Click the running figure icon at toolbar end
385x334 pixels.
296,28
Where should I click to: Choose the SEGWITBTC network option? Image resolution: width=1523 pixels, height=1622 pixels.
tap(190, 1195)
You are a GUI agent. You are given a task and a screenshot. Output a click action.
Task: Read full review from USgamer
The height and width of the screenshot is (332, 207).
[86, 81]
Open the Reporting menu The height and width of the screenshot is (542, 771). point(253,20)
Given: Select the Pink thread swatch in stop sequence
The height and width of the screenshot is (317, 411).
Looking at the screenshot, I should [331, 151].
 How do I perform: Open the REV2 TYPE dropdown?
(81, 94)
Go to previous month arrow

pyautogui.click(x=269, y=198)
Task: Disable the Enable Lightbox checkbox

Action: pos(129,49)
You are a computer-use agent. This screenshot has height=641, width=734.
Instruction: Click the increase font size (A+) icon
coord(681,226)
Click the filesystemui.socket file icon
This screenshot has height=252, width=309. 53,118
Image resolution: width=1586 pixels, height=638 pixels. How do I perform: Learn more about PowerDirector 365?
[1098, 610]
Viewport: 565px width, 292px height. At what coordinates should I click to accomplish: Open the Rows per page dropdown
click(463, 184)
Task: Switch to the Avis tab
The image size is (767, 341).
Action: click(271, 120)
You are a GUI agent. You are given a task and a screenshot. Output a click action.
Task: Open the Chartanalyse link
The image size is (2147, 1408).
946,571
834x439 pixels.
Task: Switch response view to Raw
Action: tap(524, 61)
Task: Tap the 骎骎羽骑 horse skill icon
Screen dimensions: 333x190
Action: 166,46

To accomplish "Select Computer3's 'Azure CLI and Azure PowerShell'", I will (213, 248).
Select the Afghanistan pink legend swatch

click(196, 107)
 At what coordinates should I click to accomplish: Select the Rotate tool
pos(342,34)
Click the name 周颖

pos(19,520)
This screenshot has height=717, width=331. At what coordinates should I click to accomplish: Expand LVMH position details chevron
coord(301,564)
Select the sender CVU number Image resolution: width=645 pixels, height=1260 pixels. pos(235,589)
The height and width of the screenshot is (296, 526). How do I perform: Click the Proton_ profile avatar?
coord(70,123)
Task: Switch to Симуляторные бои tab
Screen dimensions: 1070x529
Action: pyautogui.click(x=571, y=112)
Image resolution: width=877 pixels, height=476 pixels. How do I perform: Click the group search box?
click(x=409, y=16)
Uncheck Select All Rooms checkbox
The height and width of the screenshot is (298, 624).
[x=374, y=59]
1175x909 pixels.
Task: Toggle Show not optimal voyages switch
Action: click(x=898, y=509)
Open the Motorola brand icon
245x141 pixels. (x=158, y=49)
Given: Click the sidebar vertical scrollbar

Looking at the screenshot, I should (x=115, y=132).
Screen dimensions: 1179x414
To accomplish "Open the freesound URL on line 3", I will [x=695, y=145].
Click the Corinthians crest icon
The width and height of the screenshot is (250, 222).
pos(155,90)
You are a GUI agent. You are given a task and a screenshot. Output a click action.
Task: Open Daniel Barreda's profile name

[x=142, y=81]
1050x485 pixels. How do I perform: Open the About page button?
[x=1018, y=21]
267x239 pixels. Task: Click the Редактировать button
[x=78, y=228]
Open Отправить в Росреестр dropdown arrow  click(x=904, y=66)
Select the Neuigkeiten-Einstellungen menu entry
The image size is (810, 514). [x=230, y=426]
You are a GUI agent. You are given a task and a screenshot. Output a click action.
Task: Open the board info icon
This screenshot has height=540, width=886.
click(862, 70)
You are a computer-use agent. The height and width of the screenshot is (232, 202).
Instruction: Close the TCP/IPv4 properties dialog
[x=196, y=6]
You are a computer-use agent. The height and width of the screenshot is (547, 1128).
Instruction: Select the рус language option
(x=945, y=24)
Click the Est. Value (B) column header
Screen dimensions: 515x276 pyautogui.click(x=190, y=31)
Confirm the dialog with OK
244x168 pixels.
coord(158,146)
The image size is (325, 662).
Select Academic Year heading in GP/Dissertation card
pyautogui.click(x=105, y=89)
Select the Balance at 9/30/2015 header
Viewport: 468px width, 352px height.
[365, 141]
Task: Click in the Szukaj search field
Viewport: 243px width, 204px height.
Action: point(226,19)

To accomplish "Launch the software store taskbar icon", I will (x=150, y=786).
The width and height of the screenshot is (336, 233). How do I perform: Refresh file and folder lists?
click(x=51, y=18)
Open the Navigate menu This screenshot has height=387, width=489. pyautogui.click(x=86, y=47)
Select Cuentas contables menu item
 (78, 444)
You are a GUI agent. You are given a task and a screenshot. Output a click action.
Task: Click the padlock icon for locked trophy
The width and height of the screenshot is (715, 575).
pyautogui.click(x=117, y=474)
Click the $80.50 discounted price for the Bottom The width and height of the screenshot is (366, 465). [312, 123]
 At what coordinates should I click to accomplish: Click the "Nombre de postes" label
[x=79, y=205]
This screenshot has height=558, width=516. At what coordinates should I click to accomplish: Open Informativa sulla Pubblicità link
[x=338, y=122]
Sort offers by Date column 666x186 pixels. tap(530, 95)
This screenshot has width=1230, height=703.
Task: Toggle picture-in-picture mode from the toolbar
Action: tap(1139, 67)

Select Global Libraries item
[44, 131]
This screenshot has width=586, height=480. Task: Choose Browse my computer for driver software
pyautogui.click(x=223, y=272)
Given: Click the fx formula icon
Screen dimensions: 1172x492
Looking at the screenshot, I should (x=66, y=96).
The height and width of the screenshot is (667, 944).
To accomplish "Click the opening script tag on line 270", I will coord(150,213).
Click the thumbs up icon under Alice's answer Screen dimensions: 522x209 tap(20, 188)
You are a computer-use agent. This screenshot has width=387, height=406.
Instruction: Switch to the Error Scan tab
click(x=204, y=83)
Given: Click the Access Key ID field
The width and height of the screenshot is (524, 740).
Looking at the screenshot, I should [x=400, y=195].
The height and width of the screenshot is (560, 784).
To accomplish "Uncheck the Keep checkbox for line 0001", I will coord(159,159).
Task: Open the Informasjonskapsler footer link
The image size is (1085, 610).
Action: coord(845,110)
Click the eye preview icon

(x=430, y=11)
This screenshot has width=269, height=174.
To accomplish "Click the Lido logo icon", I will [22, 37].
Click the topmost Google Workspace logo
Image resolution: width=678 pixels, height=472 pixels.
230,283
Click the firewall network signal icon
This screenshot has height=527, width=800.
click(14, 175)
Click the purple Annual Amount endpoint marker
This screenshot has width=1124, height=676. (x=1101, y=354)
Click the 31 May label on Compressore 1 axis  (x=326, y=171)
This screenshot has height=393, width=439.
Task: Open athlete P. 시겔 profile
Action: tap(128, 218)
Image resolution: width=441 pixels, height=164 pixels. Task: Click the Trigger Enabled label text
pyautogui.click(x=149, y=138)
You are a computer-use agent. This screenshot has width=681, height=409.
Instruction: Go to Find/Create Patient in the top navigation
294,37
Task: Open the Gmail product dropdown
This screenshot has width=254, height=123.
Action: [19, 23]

—————

The assignment is to restate, word for word, each line from the one containing "Instruction: Go to" through the final line of the material above.

→ WRITTEN ANSWER
Instruction: Go to Find/Create Patient in the top navigation
294,37
Task: Open the Gmail product dropdown
This screenshot has width=254, height=123.
Action: [19, 23]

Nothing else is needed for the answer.